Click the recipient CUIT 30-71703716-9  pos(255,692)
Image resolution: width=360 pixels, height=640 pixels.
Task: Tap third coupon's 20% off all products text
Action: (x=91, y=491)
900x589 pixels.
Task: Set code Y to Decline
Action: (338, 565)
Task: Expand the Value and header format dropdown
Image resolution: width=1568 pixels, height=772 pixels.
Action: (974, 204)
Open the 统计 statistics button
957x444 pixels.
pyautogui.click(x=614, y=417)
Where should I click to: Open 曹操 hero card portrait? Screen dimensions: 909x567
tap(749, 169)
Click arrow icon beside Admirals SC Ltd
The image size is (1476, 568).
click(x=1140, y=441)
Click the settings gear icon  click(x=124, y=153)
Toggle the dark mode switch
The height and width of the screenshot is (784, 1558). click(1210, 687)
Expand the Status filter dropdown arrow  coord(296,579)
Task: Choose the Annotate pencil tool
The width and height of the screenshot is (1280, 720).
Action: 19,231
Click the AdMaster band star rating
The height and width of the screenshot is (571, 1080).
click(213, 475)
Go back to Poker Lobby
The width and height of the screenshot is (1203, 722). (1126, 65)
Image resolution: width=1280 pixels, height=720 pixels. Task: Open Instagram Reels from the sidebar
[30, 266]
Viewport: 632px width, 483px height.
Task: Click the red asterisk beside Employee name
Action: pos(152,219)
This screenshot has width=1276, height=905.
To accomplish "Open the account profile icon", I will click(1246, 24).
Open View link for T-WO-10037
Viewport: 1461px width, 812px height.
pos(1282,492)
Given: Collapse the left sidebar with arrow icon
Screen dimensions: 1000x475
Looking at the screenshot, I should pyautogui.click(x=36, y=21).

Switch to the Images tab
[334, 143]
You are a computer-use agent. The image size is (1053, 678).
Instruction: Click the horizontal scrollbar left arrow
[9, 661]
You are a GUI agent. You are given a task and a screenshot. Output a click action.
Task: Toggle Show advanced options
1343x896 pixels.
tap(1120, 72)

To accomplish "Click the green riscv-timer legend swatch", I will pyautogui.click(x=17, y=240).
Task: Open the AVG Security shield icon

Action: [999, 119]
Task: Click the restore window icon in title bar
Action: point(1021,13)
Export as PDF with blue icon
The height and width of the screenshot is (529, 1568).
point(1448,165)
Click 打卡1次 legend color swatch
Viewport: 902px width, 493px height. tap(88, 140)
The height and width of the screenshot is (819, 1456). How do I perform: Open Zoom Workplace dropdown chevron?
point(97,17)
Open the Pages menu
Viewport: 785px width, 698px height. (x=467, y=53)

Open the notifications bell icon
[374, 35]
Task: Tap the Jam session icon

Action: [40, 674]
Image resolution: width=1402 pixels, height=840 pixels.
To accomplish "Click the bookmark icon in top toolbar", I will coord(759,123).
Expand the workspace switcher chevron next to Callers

========================================================================

- _Exercise aim_:
Rewrite the data above as a numbered list, one line per item, leaving out any blank lines.

- _Completed exercise_:
1. Click the recipient CUIT 30-71703716-9  pos(255,692)
2. Image resolution: width=360 pixels, height=640 pixels.
3. Task: Tap third coupon's 20% off all products text
4. Action: (x=91, y=491)
5. 900x589 pixels.
6. Task: Set code Y to Decline
7. Action: (338, 565)
8. Task: Expand the Value and header format dropdown
9. Image resolution: width=1568 pixels, height=772 pixels.
10. Action: (974, 204)
11. Open the 统计 statistics button
12. 957x444 pixels.
13. pyautogui.click(x=614, y=417)
14. Where should I click to: Open 曹操 hero card portrait? Screen dimensions: 909x567
15. tap(749, 169)
16. Click arrow icon beside Admirals SC Ltd
17. The image size is (1476, 568).
18. click(x=1140, y=441)
19. Click the settings gear icon  click(x=124, y=153)
20. Toggle the dark mode switch
21. The height and width of the screenshot is (784, 1558). click(1210, 687)
22. Expand the Status filter dropdown arrow  coord(296,579)
23. Task: Choose the Annotate pencil tool
24. The width and height of the screenshot is (1280, 720).
25. Action: 19,231
26. Click the AdMaster band star rating
27. The height and width of the screenshot is (571, 1080).
28. click(213, 475)
29. Go back to Poker Lobby
30. The width and height of the screenshot is (1203, 722). (1126, 65)
31. Image resolution: width=1280 pixels, height=720 pixels. Task: Open Instagram Reels from the sidebar
32. [30, 266]
33. Viewport: 632px width, 483px height.
34. Task: Click the red asterisk beside Employee name
35. Action: pos(152,219)
36. This screenshot has width=1276, height=905.
37. To accomplish "Open the account profile icon", I will click(1246, 24).
38. Open View link for T-WO-10037
39. Viewport: 1461px width, 812px height.
40. pos(1282,492)
41. Given: Collapse the left sidebar with arrow icon
42. Screen dimensions: 1000x475
43. Looking at the screenshot, I should pyautogui.click(x=36, y=21).
44. Switch to the Images tab
45. [334, 143]
46. You are a computer-use agent. The image size is (1053, 678).
47. Instruction: Click the horizontal scrollbar left arrow
48. [9, 661]
49. You are a GUI agent. You are given a task and a screenshot. Output a click action.
50. Task: Toggle Show advanced options
51. 1343x896 pixels.
52. tap(1120, 72)
53. To accomplish "Click the green riscv-timer legend swatch", I will pyautogui.click(x=17, y=240).
54. Task: Open the AVG Security shield icon
55. Action: [999, 119]
56. Task: Click the restore window icon in title bar
57. Action: point(1021,13)
58. Export as PDF with blue icon
59. The height and width of the screenshot is (529, 1568).
60. point(1448,165)
61. Click 打卡1次 legend color swatch
62. Viewport: 902px width, 493px height. tap(88, 140)
63. The height and width of the screenshot is (819, 1456). How do I perform: Open Zoom Workplace dropdown chevron?
64. point(97,17)
65. Open the Pages menu
66. Viewport: 785px width, 698px height. (x=467, y=53)
67. Open the notifications bell icon
68. [374, 35]
69. Task: Tap the Jam session icon
70. Action: [40, 674]
71. Image resolution: width=1402 pixels, height=840 pixels.
72. To accomplish "Click the bookmark icon in top toolbar", I will coord(759,123).
73. Expand the workspace switcher chevron next to Callers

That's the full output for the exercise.